Pixel coordinate grounding data:
◆ ◆ ◆ ◆ ◆

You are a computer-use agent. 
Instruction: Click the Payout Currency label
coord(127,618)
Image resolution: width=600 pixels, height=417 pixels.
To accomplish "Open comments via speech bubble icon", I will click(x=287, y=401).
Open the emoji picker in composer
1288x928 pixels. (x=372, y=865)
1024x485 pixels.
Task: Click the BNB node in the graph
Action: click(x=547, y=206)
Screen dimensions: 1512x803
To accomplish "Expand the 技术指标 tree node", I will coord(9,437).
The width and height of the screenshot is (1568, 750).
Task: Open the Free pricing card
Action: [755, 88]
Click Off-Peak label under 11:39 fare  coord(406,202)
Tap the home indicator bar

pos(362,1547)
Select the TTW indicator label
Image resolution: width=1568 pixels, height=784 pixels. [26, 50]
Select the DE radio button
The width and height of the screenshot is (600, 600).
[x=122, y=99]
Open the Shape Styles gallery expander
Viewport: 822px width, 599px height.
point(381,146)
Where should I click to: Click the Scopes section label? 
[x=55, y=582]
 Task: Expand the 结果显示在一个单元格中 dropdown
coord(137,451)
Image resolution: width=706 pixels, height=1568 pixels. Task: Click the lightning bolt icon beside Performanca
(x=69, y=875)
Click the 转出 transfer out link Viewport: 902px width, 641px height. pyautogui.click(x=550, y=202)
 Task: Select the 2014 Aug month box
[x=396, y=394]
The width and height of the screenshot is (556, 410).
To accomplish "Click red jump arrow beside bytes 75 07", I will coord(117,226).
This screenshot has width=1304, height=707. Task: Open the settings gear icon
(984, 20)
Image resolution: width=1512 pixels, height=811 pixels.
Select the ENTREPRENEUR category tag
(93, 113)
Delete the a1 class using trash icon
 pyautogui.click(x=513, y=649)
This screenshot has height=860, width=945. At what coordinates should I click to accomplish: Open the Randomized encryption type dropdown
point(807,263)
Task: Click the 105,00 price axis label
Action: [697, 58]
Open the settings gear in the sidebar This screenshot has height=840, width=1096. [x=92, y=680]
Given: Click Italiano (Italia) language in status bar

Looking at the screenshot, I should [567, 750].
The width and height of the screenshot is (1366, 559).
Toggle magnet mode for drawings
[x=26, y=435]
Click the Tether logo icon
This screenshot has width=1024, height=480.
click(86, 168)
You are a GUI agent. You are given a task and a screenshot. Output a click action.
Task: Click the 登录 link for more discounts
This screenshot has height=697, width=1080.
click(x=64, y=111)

◆ ◆ ◆ ◆ ◆

- Problem to work on -
Take every line from the data that includes the word "agent".

- Answer section -
You are a computer-use agent. 
You are a GUI agent. You are given a task and a screenshot. Output a click action.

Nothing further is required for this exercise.